Fig. 5 |. Loss of SETD2-mediated H3K36me3 increases histone chaperone recruitment and sensitizes cancer cells to genetic inactivation of histone chaperones.

a, Whole cell lysates (WCL), cytoplasm, nuclear, and chromatin fractions of the indicated JHRCC12 cells were analyzed by immunoblots. b, WCL, cytoplasm, nuclear, and chromatin fractions of the indicated CAKI-2 cells were analyzed by immunoblots. c, Volcano plot showing changes in ChIP-seq for H3K56ac comparing control (H3K36me3⁻) with SETD2ΔN-transduced (H3K36me3⁺) JHRCC12 cells. Peaks with differential enrichment for H3K56ac (FDR < 0.05; n = 11251) are highlighted. The number of peaks with significant changes (FDR < 0.05 and log₂(FC) > 1; n = 1755) in H3K56ac is shown. d, Scatter plot showing correlation between log₂(FC) of H3K56ac ChIP-seq and log₂(FC) of ATAC-seq comparing H3K36me3⁻ with H3K36me3⁺ JHRCC12 cells. Peaks with significant changes (FDR < 0.05) in both histone modification and chromatin accessibility are highlighted. e, Heatmaps and metapeak plots showing H3K56ac ChIP-seq in the same regions of ATAC-seq peaks in 5kb window. f, H3K36me3⁻ and H3K36me3⁺ (SETD2ΔN-transduced) JHRCC12 cells were subjected to lentiviral CRISPR/Cas9-mediated KO of ASF1A (exon 1), ASF1B, or both ASF1A (exon 1) and ASF1B, and analyzed by immunoblots. Cell death was quantified by annexin-V staining (mean ± s.d., n = 3 independent transductions). g, CAKI-2 cells transduced with lentivirus expressing sgRNAs targeting LacZ or SETD2 were subsequently transduced with lentivirus expressing sgRNAs targeting LacZ, ASF1A, ASF1B, or both ASF1A and ASF1B, and analyzed by immunoblots. Cell death was quantified by annexin-V staining (mean ± s.d., n = 3 transductions). h, H3K36me3⁻ and H3K36me3⁺ (SETD2ΔN-transduced) JHRCC12 cells were subjected to lentiviral CRISPR/Cas9-mediated KO of SUPT16H and analyzed by immunoblots. Cell death was quantified by annexin-V staining (mean ± s.d., n = 3 transductions). i, CAKI-2 cells transduced with lentivirus expressing sgRNAs targeting LacZ or SETD2 were subsequently transduced with lentivirus expressing sgRNAs targeting LacZ or SUPT16H. Cell death was quantified by annexin-V staining (mean ± s.d., n = 3 transductions).

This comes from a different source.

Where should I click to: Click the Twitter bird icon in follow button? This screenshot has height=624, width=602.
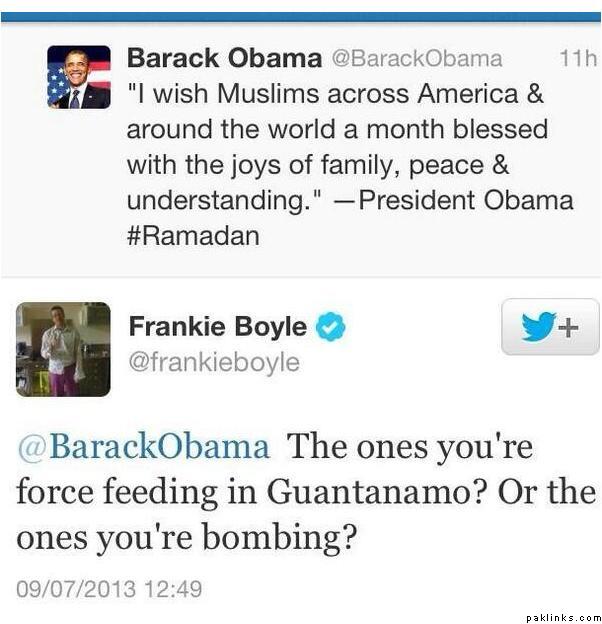pyautogui.click(x=538, y=327)
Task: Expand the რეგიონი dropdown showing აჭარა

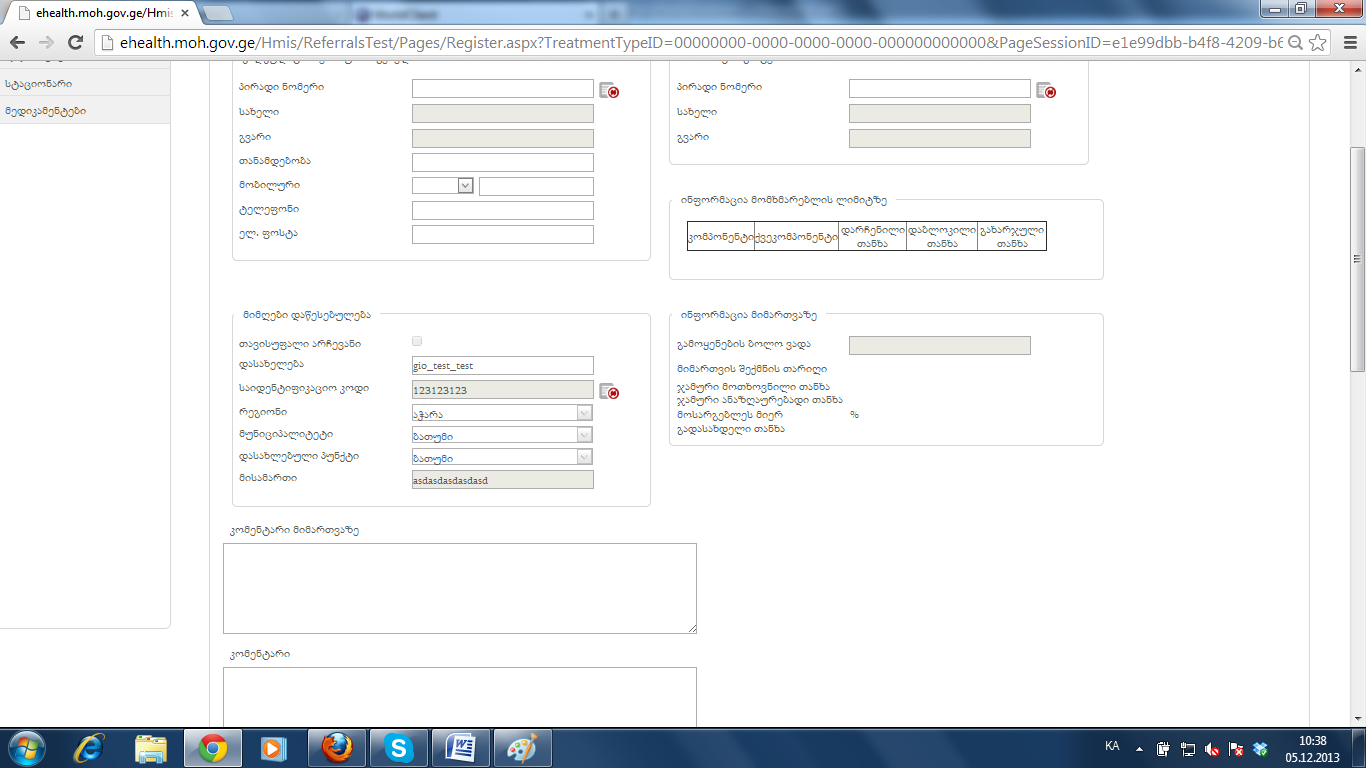Action: pos(584,413)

P values in f, g, h and i were determined by two-tailed unpaired Student’s t-test. *, P < 0.05; **, P < 0.01; ***, P < 0.001; ****, P < 0.0001.

Fig. 6 |. Loss of SETD2-mediated H3K36me3 sensitizes cancer cells to inhibition of the FACT complex.

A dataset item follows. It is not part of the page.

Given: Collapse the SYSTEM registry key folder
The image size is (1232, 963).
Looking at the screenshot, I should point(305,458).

a, H3K36me3⁻ and H3K36me3⁺ (SETD2ΔN-transduced) JHRCC12 cells as well as CAKI-2 cells transduced with the indicated sgRNAs were treated with the FACT complex inhibitor CBL0137 at the indicated concentrations. Cell death was quantified by annexin-V staining (mean ± s.d., n = 3 independent experiments). *, P < 0.05; **, P < 0.01; ***, P < 0.001; ****, P < 0.0001 (two-tailed unpaired Student’s t-test). b, JHRCC12 cells infected with control retrovirus or retrovirus expressing SETD2ΔN_R1625C or SETD2ΔN_WT were treated with CBL0137 at the indicated concentrations. Cell death was quantified by annexin-V staining (mean ± s.d., n = 3 independent experiments). **, P < 0.01; ****, P < 0.0001 (two-tailed unpaired Student’s t-test). c, JHRCC12 cells infected with control retrovirus or retrovirus expressing SETD2ΔN were untreated or treated with CBL0137 (2 μM) and assessed by the indicated immunoblots. d, NSG mice bearing patient-derived VHL^MTPBRM1^MTSETD2^MT ccRCC xenografts (JHRCC12, JHX3 and JHX491) were treated with vehicle or CBL0137 (60 mg/kg, twice weekly). *, P < 0.05; **, P < 0.01; ***, P < 0.001; ****, P < 0.0001 (Multiple t-test, Sidak-bonferroni). e, NSG mice bearing patient-derived VHL^MTPBRM1^MTSETD2^WT ccRCC xenografts (JHRCC228) were treated with vehicle or CBL0137 (60 mg/kg, twice weekly). *, P < 0.05 (Multiple t-test, Sidak-bonferroni). f, A schematic summarizing the tumor suppressor model of SETD2 in kidney cancer metastasis. In panels d, e: n = number of mice.